• Supplied entries:
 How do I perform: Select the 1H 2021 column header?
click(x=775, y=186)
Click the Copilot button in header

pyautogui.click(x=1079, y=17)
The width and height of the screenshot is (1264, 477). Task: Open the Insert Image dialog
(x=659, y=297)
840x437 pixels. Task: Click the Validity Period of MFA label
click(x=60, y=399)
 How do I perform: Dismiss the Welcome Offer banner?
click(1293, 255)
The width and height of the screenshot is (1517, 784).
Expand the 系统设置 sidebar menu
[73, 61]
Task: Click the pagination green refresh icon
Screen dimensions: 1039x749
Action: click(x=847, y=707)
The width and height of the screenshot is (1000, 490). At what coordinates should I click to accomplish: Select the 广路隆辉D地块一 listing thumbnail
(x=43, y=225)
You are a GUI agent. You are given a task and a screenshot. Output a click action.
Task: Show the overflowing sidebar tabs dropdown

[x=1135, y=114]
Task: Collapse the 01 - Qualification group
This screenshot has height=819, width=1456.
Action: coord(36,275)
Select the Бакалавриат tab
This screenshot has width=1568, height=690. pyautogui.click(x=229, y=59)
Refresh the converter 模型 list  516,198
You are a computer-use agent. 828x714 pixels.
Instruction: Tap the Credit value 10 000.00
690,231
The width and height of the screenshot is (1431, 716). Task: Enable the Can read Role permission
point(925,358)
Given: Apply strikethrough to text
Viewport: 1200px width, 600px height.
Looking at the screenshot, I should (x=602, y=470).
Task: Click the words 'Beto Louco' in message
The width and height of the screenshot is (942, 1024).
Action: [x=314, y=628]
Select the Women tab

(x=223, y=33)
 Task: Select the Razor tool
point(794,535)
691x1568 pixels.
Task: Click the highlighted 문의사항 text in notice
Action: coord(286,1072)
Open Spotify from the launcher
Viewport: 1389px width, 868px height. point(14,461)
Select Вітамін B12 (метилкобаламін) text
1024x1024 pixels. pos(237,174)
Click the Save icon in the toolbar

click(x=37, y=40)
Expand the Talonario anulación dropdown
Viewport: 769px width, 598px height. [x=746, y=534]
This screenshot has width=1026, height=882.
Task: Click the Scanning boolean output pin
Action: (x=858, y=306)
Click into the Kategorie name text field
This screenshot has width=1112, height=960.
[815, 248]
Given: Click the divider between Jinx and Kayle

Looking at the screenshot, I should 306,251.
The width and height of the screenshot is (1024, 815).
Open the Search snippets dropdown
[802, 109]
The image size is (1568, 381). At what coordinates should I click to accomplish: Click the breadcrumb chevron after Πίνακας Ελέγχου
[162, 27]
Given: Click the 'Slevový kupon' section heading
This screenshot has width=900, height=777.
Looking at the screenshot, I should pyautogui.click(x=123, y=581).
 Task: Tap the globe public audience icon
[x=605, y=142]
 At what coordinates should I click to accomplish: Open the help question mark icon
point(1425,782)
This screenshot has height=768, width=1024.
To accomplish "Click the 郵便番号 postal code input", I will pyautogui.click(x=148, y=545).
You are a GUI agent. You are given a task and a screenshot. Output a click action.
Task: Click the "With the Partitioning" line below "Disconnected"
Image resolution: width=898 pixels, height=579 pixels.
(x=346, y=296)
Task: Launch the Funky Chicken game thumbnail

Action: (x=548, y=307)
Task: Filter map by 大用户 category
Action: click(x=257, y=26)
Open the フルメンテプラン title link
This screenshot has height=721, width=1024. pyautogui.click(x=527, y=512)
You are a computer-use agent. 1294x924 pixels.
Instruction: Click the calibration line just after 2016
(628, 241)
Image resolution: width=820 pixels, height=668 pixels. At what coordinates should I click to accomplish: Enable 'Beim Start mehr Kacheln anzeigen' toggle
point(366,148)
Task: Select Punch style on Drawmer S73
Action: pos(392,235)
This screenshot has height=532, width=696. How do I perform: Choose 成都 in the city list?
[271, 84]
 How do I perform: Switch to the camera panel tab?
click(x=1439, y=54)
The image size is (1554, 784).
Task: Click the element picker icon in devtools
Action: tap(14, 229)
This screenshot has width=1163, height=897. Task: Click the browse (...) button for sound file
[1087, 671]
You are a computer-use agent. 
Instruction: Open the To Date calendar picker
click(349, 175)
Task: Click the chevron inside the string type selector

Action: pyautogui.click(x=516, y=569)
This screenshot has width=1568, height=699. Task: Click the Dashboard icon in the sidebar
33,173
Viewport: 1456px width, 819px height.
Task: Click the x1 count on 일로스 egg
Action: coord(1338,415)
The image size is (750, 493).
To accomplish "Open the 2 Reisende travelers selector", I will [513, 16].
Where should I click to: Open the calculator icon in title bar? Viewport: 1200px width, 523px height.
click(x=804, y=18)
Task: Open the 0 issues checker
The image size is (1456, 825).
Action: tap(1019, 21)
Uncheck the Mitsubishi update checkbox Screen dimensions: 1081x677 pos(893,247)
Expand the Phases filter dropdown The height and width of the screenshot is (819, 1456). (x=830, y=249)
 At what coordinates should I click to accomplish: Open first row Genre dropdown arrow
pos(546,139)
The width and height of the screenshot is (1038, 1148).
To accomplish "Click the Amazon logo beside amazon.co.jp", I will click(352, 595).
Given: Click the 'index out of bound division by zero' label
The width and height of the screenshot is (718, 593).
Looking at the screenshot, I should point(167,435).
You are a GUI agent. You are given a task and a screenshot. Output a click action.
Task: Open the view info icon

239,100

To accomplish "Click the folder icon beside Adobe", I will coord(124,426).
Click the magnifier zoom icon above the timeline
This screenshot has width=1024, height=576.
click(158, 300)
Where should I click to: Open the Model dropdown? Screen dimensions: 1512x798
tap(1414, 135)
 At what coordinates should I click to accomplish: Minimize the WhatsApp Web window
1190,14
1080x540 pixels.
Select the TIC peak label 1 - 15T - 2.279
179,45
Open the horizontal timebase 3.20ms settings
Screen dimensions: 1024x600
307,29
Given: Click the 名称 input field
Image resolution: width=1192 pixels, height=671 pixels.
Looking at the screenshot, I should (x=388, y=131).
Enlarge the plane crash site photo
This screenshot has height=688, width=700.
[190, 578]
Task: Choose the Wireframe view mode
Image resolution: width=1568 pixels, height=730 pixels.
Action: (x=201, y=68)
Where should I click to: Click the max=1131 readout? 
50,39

• What is required:
Convert the stretch of the listing from its first line through the line containing "Looking at the screenshot, I should (x=602, y=470)." into a JSON array of strings, one string per line, with blank lines omitted.

• Right answer:
[
  " How do I perform: Select the 1H 2021 column header?",
  "click(x=775, y=186)",
  "Click the Copilot button in header",
  "pyautogui.click(x=1079, y=17)",
  "The width and height of the screenshot is (1264, 477). Task: Open the Insert Image dialog",
  "(x=659, y=297)",
  "840x437 pixels. Task: Click the Validity Period of MFA label",
  "click(x=60, y=399)",
  " How do I perform: Dismiss the Welcome Offer banner?",
  "click(1293, 255)",
  "The width and height of the screenshot is (1517, 784).",
  "Expand the 系统设置 sidebar menu",
  "[73, 61]",
  "Task: Click the pagination green refresh icon",
  "Screen dimensions: 1039x749",
  "Action: click(x=847, y=707)",
  "The width and height of the screenshot is (1000, 490). At what coordinates should I click to accomplish: Select the 广路隆辉D地块一 listing thumbnail",
  "(x=43, y=225)",
  "You are a GUI agent. You are given a task and a screenshot. Output a click action.",
  "Task: Show the overflowing sidebar tabs dropdown",
  "[x=1135, y=114]",
  "Task: Collapse the 01 - Qualification group",
  "This screenshot has height=819, width=1456.",
  "Action: coord(36,275)",
  "Select the Бакалавриат tab",
  "This screenshot has width=1568, height=690. pyautogui.click(x=229, y=59)",
  "Refresh the converter 模型 list  516,198",
  "You are a computer-use agent. 828x714 pixels.",
  "Instruction: Tap the Credit value 10 000.00",
  "690,231",
  "The width and height of the screenshot is (1431, 716). Task: Enable the Can read Role permission",
  "point(925,358)",
  "Given: Apply strikethrough to text",
  "Viewport: 1200px width, 600px height.",
  "Looking at the screenshot, I should (x=602, y=470)."
]